__What the task asks__.
Format the lines between the one containing "You are a computer-use agent. Image resolution: width=1281" and the one containing "pyautogui.click(x=288, y=146)", inclusive, as a Markdown table with the columns Row and Line, leaving out any blank lines.

--- Begin ---

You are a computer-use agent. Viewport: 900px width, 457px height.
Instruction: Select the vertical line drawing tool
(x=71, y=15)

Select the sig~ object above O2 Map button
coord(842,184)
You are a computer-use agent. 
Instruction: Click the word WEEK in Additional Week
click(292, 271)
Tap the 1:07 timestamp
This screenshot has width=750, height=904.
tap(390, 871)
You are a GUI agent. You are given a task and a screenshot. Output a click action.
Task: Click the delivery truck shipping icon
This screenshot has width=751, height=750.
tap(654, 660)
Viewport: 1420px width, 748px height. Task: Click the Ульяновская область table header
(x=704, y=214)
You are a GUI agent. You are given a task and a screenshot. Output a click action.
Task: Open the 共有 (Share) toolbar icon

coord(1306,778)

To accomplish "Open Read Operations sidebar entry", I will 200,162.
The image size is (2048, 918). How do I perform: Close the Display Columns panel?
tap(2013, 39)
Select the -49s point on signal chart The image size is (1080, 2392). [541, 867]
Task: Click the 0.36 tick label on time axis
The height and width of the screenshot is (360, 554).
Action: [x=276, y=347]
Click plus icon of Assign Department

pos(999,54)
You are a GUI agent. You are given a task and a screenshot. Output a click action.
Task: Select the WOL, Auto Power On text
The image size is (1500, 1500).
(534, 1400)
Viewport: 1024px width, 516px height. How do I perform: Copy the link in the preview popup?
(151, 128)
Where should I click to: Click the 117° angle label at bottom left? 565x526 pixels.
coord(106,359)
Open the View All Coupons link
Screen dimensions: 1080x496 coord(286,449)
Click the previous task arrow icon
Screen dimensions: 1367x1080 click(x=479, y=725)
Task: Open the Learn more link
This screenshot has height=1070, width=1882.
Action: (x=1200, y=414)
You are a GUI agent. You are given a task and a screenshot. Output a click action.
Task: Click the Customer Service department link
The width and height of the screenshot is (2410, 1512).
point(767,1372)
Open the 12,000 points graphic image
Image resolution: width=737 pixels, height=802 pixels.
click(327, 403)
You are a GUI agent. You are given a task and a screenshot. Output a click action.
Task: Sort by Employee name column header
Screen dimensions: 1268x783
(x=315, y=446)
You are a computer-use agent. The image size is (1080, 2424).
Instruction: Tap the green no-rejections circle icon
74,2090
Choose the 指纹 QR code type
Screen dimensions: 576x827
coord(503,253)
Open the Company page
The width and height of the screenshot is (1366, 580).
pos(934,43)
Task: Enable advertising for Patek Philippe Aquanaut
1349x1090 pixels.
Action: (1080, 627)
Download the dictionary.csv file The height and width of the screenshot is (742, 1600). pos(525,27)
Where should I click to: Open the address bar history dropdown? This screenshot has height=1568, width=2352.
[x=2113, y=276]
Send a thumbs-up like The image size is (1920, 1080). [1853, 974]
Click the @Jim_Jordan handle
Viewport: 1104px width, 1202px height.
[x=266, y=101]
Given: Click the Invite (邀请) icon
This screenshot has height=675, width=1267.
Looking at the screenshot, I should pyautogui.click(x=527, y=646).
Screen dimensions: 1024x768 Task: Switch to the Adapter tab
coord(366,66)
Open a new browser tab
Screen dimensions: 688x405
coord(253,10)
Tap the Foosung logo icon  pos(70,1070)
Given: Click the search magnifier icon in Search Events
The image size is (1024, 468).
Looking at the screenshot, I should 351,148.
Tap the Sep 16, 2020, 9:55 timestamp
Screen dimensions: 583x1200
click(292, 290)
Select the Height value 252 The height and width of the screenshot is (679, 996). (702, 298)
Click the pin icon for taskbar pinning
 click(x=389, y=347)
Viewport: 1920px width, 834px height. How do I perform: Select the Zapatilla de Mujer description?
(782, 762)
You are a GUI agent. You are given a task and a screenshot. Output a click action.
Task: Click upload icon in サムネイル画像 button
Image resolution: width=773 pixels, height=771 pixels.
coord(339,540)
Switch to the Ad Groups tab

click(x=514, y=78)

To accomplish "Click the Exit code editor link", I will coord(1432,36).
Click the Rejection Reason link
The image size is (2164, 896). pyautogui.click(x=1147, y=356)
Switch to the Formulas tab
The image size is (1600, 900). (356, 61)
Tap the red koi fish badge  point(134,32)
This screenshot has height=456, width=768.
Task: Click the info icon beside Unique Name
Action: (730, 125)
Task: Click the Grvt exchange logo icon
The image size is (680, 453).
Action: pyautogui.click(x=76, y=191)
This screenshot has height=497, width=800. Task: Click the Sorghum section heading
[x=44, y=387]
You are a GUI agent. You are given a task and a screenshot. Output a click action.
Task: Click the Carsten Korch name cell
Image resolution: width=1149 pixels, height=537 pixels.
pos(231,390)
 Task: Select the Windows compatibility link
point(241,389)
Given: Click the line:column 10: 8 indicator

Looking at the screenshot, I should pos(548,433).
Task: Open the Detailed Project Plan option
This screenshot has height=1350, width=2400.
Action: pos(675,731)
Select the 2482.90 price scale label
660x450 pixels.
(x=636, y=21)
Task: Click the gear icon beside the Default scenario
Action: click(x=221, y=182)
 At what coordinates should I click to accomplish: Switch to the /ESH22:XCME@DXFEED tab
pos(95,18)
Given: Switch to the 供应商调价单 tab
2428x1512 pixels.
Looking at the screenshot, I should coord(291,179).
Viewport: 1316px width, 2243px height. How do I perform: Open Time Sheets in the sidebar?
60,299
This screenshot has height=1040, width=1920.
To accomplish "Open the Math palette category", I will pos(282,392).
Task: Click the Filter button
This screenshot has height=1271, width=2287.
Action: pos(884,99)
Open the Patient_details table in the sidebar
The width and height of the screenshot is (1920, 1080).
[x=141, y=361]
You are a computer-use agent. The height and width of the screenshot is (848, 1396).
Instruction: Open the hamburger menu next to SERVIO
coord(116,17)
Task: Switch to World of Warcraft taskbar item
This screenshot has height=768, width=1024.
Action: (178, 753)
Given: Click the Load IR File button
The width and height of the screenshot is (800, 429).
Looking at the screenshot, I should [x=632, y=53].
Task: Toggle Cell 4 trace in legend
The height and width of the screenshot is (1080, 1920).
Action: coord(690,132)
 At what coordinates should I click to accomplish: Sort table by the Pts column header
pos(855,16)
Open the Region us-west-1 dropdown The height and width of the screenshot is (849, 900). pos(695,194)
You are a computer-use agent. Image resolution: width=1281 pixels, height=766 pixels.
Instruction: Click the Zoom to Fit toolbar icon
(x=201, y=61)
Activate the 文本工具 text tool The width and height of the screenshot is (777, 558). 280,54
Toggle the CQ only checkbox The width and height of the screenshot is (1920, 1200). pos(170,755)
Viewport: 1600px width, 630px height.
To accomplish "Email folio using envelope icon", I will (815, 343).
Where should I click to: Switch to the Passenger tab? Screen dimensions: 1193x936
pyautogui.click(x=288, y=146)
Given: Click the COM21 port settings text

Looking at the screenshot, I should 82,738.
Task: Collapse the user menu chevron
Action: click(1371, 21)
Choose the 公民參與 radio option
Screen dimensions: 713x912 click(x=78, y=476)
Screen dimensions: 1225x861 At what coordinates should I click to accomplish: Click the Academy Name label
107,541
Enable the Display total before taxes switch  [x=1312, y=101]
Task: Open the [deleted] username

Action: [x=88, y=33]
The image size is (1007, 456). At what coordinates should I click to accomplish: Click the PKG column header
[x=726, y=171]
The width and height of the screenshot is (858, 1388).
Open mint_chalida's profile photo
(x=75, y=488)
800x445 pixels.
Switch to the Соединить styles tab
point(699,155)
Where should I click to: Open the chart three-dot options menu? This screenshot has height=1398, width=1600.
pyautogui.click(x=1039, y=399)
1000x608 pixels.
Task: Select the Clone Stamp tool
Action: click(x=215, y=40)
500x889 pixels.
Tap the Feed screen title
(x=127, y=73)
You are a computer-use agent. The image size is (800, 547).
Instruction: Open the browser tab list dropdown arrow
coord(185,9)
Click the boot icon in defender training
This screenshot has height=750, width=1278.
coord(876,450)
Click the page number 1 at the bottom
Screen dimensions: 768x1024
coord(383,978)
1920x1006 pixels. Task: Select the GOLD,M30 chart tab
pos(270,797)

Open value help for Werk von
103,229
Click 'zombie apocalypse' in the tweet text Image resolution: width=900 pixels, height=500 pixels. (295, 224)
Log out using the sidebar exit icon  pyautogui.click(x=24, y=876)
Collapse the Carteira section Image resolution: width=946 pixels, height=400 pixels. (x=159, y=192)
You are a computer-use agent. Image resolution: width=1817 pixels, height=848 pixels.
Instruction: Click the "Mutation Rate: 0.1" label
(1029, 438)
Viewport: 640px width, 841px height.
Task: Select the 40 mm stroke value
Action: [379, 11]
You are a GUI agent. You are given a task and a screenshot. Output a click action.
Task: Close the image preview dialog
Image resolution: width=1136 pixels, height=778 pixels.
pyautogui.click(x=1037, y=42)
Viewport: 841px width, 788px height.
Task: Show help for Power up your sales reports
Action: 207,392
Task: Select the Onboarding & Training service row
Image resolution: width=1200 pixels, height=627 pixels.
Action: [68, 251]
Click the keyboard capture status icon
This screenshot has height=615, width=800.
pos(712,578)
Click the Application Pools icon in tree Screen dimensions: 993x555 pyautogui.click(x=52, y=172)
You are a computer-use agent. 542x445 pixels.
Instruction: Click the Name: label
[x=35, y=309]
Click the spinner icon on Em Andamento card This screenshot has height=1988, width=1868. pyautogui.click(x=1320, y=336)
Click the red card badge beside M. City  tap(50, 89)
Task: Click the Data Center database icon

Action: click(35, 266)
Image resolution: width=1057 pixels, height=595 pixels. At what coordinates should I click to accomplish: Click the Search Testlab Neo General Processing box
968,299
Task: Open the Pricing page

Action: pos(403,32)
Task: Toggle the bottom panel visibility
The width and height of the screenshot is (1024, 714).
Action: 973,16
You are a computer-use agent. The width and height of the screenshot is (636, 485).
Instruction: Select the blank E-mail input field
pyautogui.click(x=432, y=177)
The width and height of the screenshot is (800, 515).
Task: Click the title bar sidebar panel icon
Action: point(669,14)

--- End ---

__Expected output__.
| Row | Line |
|---|---|
| 1 | You are a computer-use agent. Image resolution: width=1281 pixels, height=766 pixels. |
| 2 | Instruction: Click the Zoom to Fit toolbar icon |
| 3 | (x=201, y=61) |
| 4 | Activate the 文本工具 text tool The width and height of the screenshot is (777, 558). 280,54 |
| 5 | Toggle the CQ only checkbox The width and height of the screenshot is (1920, 1200). pos(170,755) |
| 6 | Viewport: 1600px width, 630px height. |
| 7 | To accomplish "Email folio using envelope icon", I will (815, 343). |
| 8 | Where should I click to: Switch to the Passenger tab? Screen dimensions: 1193x936 |
| 9 | pyautogui.click(x=288, y=146) |